Ancient Rome Tree

The Beauty of Ancient Roman Wilderness

Most of us cherish the beauty of wilderness, and I venture that a lot of our feelings come from our knowledge that humans have put the environment in great danger — therefore, any non-human engineered landscapes we now consider especially precious.
But people have not always looked at the non-human world in the same way: although always dependent on it, people have experienced extra-human life through their own cultural prisms.

The Ancient Romans are a case in point. Here you see a landscape mural from ancient Pompeii, and you notice that the trees and other vegitation and animals are interspersed among the buildings. Thus, flora and fauna appear beautiful, but bounded by human civilization. Indeed, many historians have argued that Romans took “delight in the quieter moods of nature.”.

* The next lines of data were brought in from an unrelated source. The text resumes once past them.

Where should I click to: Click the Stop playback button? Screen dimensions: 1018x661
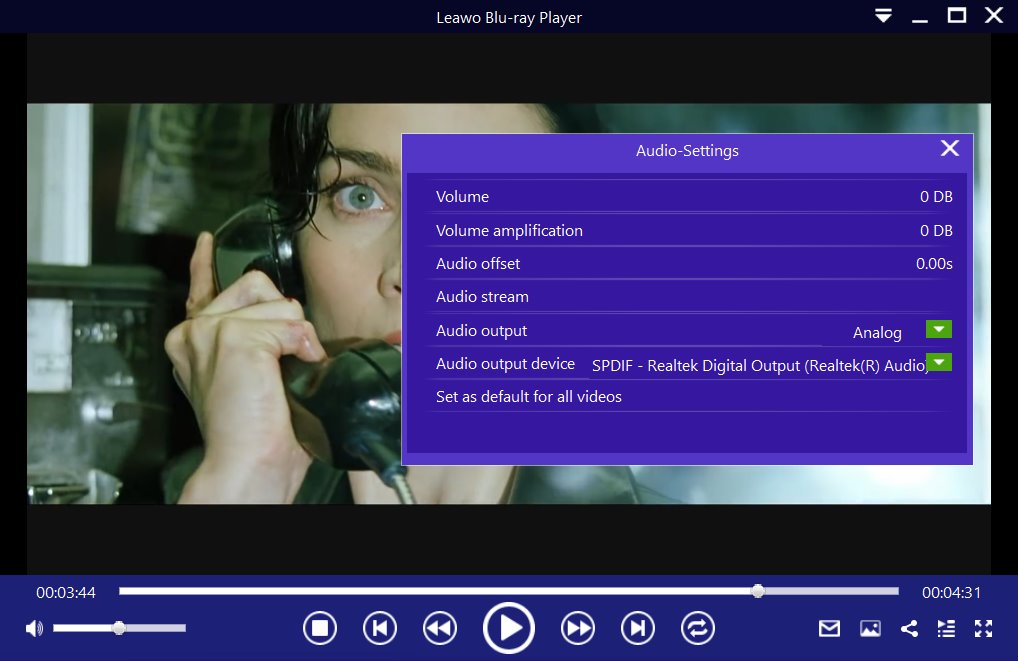(x=320, y=628)
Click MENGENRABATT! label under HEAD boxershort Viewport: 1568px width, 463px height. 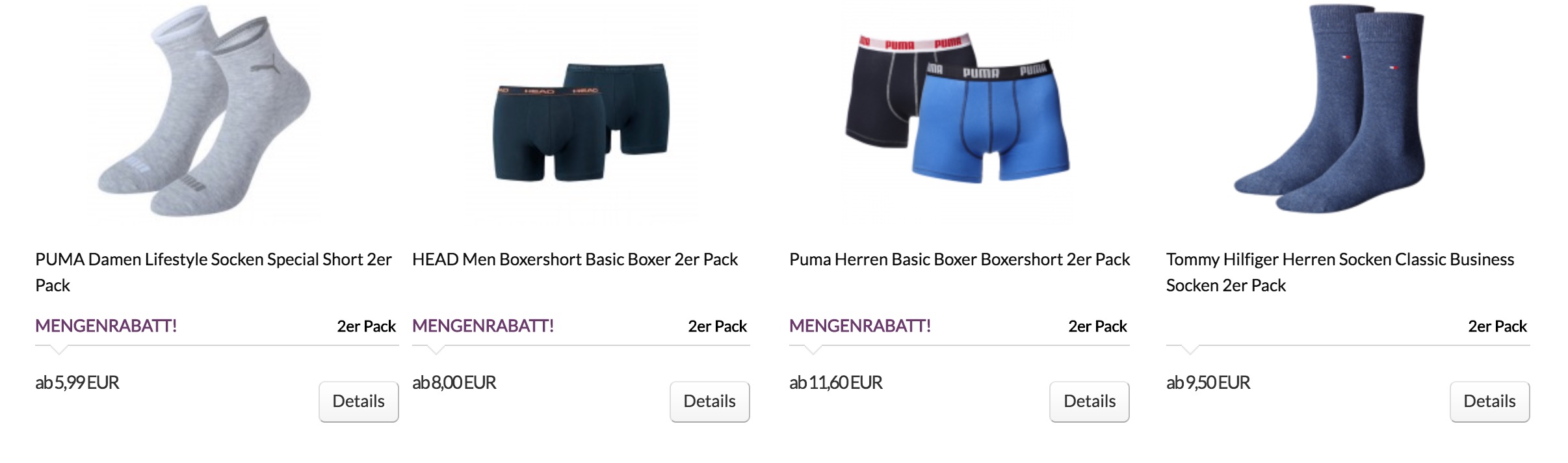[483, 326]
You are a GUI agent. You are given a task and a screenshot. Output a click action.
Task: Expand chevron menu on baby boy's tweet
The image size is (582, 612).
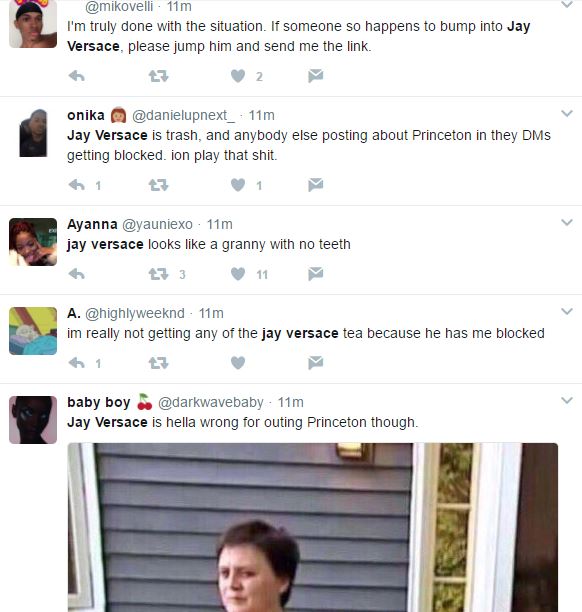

In this way, wild places– in particular mountains — were often viewed as hostile. The Roman Quintillian stated that “beauty belongs to sea-views, to plains, and to pleasant localities”. Thus, the non-human environment could be lovely, but it was valued when civilization had tamed it.

The orator Cicero brings this point home in the words of his character Balbus, speaking as a Stoic philosopher in _On the Nature of the Gods_. “Total dominion over the produce of the earth lies in our hands. We put plains and mountains to good use; rivers and lakes belong to us; we sow cereals and plant trees; we irrigate our lands to fertilize them . . . . In short, by the work of our hands we strive to create a sort of second nature within the world of nature”.

Source(s): “The Ancient Appreciation of Mountain Scenery” _The Classical Journal_ by Walter Woodburn Hyde, Nov 1915, vol 11, no 2, pp 70-84. “Four Greco-Roman perspectives on humans and the environment,” by Adrienne Hagen, May 19, 2016, @edgeeffects.net.